This type of educational video is exactly what makes Pilates Anytime an invaluable tool. I'm continually correcting my clients (and my own) SI obliquities. I love this progression of realignment tools and exercises to then support and maintain sacroiliac stability. If we can't get to Florida, how nice that Florida can come to us. Thank you Sherri!!!
Debbie Wilson, I am referring to Posterior Left and Anterior Right Ilial Torsion. I definitely do not expect Pilates teachers to identify sacral torsion (not impossible for them, but also not very easy to identify). The anatomical reference points are the Anterior and Superior Iliac Spines.
this was very helpful!! Thanks so much! Many really great cues and explanations for the "why" ..are we wanting our clients to move in this way.. Because every moment of this Tutorial was so valuable, it would be great to have the camera filming from different angles. Sometimes you do this, and I wish for classes like this you would always do it. But I will watch this over and over anyways!

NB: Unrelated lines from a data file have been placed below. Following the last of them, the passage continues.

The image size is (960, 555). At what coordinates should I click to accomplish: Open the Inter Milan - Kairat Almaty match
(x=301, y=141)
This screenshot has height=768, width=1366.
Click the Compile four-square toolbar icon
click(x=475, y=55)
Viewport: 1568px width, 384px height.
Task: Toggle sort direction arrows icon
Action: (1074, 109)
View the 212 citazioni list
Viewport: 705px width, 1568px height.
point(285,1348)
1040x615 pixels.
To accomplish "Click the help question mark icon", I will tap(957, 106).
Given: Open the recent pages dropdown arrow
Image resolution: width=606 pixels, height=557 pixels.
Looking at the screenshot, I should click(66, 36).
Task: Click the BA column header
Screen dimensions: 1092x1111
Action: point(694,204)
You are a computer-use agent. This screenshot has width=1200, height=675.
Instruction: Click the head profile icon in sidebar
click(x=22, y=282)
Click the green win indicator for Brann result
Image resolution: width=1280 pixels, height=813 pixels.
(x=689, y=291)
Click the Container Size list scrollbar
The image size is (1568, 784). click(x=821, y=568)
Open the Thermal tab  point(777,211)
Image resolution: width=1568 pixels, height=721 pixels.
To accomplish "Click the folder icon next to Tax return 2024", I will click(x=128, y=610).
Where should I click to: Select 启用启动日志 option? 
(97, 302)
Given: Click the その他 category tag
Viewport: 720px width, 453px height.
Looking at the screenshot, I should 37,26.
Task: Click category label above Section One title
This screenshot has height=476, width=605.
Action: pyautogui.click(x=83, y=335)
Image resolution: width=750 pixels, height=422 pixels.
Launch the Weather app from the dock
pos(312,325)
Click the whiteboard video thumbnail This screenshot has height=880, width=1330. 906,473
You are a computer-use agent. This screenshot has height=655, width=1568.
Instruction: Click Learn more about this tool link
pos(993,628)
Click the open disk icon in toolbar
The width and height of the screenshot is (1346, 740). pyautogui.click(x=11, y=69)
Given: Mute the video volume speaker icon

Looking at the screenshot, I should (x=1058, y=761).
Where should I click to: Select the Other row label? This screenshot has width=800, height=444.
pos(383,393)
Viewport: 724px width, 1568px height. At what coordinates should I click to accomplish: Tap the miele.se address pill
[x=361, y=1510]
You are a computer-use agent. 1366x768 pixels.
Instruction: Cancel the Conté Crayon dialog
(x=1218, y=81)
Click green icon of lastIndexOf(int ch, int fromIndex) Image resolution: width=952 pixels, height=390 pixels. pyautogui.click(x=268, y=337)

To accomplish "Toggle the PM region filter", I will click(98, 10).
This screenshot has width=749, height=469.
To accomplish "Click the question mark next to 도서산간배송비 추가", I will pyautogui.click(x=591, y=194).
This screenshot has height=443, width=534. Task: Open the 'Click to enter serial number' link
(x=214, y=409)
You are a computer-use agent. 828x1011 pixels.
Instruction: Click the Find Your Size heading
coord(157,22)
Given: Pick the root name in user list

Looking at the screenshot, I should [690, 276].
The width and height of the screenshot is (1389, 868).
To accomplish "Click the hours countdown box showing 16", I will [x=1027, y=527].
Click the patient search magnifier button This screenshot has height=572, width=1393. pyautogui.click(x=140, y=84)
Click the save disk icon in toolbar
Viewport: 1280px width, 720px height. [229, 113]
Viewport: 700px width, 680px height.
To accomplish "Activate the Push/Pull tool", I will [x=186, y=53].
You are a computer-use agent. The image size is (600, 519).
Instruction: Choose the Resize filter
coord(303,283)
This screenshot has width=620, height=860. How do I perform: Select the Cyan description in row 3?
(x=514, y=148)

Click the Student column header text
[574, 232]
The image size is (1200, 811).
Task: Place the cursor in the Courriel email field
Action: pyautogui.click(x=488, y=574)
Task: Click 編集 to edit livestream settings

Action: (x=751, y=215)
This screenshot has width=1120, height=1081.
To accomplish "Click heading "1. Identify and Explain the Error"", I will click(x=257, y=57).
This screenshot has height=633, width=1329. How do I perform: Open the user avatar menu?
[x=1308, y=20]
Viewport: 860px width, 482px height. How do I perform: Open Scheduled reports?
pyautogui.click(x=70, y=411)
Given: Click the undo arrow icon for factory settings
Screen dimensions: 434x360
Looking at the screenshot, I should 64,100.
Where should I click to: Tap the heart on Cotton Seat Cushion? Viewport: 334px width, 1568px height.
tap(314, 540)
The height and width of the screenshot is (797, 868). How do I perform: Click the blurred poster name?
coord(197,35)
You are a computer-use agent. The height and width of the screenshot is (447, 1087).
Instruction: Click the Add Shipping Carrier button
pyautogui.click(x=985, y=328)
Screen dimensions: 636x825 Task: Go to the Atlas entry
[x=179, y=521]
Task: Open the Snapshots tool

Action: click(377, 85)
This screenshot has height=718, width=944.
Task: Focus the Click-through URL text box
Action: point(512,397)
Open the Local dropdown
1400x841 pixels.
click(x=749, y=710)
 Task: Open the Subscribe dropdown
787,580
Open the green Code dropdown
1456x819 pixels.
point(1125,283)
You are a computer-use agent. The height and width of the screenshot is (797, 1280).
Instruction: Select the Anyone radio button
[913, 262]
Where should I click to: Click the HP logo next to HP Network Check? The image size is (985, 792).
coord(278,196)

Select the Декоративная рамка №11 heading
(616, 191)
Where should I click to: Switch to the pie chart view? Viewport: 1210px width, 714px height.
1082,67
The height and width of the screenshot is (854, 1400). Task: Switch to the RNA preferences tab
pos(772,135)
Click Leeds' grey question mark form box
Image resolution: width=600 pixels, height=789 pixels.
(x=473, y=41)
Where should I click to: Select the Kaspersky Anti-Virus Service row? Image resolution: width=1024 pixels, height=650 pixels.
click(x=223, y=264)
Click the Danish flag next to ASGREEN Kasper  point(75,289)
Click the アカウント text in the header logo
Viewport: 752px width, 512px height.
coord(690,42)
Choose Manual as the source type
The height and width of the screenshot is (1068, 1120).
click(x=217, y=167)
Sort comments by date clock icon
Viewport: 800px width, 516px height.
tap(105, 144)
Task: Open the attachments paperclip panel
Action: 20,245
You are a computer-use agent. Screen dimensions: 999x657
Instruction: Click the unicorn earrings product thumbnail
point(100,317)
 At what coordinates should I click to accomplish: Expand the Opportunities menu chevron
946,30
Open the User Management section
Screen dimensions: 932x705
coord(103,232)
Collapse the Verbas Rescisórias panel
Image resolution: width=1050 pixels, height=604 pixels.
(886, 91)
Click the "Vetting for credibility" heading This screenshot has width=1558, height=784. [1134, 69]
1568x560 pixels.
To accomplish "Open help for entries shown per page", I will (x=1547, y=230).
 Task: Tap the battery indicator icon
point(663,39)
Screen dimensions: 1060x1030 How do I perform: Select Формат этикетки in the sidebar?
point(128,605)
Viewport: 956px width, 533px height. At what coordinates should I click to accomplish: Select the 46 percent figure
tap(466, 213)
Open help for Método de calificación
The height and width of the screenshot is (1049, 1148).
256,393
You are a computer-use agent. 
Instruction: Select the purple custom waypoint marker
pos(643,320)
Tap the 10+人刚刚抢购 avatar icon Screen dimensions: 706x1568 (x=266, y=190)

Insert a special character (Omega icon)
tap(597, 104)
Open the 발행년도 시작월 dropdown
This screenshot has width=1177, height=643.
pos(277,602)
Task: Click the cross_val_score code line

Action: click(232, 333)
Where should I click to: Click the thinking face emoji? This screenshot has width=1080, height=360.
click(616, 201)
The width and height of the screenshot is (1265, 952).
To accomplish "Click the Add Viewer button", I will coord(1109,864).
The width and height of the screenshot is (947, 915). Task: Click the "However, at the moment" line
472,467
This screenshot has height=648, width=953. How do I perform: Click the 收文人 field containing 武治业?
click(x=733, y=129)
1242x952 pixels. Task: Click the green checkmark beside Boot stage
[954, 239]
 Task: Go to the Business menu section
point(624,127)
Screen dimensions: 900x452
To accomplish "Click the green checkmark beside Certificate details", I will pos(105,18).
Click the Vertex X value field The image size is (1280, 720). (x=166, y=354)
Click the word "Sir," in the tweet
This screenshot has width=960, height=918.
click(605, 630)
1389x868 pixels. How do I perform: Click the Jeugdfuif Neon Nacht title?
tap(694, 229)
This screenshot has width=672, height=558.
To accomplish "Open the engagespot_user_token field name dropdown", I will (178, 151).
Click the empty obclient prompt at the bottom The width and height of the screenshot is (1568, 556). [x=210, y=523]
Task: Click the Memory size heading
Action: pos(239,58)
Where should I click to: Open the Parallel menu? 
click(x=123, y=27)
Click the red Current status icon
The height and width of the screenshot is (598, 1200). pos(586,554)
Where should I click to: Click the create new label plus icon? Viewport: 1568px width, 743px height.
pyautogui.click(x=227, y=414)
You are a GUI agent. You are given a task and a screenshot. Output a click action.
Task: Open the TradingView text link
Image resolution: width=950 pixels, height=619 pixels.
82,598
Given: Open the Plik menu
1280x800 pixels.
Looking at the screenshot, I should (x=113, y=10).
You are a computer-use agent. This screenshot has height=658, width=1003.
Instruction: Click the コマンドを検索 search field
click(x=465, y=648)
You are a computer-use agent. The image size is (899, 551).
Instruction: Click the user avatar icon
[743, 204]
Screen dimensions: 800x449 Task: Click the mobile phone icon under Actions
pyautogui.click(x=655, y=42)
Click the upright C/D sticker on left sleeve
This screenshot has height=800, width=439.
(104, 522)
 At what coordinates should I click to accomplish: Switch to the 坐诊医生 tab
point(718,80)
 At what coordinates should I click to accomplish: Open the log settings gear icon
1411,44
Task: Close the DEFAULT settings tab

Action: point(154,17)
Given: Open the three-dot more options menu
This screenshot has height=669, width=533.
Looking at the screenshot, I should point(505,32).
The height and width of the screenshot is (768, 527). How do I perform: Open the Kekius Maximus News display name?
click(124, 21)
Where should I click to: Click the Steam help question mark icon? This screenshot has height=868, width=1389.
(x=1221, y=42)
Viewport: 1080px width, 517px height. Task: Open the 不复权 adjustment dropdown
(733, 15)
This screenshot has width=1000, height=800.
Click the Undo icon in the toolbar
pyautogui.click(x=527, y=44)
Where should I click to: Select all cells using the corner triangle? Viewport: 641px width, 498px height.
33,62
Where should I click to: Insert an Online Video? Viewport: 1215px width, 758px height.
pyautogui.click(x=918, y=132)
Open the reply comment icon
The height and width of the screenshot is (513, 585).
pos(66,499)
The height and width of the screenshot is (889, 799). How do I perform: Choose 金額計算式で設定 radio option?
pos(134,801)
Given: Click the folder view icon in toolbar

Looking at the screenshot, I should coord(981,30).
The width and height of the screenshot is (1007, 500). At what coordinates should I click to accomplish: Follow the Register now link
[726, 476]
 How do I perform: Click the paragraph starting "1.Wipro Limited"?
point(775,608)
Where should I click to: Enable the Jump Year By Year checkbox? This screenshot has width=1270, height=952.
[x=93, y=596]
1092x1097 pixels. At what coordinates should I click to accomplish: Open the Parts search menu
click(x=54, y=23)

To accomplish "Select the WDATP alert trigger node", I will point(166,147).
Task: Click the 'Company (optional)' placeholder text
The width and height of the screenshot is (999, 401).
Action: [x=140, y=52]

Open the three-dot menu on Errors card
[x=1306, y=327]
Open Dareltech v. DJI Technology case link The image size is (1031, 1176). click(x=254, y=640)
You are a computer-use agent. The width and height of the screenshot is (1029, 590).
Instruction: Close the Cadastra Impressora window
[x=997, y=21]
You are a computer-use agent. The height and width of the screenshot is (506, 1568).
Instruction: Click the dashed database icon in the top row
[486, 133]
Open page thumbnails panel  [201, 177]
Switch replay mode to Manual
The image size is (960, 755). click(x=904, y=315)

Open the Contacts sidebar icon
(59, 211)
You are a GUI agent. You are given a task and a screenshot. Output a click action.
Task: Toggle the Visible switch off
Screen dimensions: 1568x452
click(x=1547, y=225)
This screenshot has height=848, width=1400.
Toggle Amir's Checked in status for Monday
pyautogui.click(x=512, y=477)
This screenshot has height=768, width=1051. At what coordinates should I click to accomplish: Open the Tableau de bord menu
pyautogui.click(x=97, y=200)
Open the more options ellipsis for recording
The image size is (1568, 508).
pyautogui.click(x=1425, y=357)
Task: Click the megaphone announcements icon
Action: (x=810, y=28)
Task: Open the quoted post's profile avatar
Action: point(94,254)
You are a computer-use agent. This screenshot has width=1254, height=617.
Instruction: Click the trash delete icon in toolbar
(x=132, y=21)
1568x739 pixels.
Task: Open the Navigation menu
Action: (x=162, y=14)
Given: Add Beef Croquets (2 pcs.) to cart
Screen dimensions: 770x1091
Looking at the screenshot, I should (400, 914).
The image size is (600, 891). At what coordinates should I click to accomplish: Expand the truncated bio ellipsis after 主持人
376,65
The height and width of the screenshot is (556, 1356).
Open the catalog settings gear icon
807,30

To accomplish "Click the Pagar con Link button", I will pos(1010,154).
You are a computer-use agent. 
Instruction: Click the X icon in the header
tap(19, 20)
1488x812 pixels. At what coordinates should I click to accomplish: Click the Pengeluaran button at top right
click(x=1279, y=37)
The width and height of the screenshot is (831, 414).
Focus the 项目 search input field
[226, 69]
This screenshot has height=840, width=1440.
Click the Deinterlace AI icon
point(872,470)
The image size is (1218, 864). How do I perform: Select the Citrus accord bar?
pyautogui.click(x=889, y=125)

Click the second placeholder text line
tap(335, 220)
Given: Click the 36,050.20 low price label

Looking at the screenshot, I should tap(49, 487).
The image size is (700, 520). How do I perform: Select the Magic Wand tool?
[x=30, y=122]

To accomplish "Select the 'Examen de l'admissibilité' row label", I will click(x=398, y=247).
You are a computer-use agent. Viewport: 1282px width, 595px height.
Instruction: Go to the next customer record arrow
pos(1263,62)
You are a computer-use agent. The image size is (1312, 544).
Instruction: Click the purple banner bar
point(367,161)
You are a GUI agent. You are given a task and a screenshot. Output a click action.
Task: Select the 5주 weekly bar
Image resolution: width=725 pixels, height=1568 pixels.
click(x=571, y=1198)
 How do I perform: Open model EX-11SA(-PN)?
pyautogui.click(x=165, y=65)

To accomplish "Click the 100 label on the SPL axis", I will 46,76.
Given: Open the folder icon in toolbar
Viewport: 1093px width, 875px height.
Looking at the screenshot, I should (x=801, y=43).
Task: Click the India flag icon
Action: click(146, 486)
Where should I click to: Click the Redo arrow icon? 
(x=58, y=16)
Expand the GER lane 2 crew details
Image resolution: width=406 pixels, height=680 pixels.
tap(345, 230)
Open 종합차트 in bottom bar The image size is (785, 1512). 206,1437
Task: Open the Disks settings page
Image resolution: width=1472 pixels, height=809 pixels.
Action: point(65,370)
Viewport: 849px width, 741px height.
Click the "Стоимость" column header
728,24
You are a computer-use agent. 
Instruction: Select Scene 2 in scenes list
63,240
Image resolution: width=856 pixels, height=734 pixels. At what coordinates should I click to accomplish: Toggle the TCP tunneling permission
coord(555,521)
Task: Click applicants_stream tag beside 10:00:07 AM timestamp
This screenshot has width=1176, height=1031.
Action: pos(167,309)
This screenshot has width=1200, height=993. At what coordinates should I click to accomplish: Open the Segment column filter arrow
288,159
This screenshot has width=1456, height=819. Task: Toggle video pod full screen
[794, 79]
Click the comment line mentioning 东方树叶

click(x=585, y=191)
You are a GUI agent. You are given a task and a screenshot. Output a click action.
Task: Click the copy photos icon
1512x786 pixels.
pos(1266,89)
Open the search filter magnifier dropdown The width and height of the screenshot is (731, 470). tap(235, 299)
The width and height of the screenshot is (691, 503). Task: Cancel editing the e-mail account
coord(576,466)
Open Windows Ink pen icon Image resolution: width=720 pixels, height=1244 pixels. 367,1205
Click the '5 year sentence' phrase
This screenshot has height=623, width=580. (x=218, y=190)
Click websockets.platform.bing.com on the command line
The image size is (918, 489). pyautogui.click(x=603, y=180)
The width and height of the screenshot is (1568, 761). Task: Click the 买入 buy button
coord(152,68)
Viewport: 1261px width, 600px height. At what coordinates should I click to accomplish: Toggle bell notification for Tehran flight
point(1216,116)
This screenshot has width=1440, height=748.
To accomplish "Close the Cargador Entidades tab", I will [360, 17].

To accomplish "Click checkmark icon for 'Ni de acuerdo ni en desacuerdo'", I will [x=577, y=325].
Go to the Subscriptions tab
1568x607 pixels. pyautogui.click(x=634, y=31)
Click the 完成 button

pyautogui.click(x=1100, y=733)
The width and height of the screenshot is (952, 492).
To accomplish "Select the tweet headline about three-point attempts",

E.D. There is no correlation to the painful side or the "bad" side. The leg over the top of the stick is determined by the Ilium that is anteriorly rotated. i.e. If the Right ASIS is lower (closer to the foot) than the left, then the Right Leg goes over the top of the stick. Note: the right anterior ilial rotation is much more common than the left
Thanks for clarifying Sherri. I think this would really help a friend, who lives too far away from me to help her. So, to get the stick placement correct, is she best off following your advice to E.D., and looking for the lower ASIS? Is this best determined in standing or supine? She does see an osteopath - I assume they would be able to identify the iliac torsion so she would know how to proceed? Many thanks again.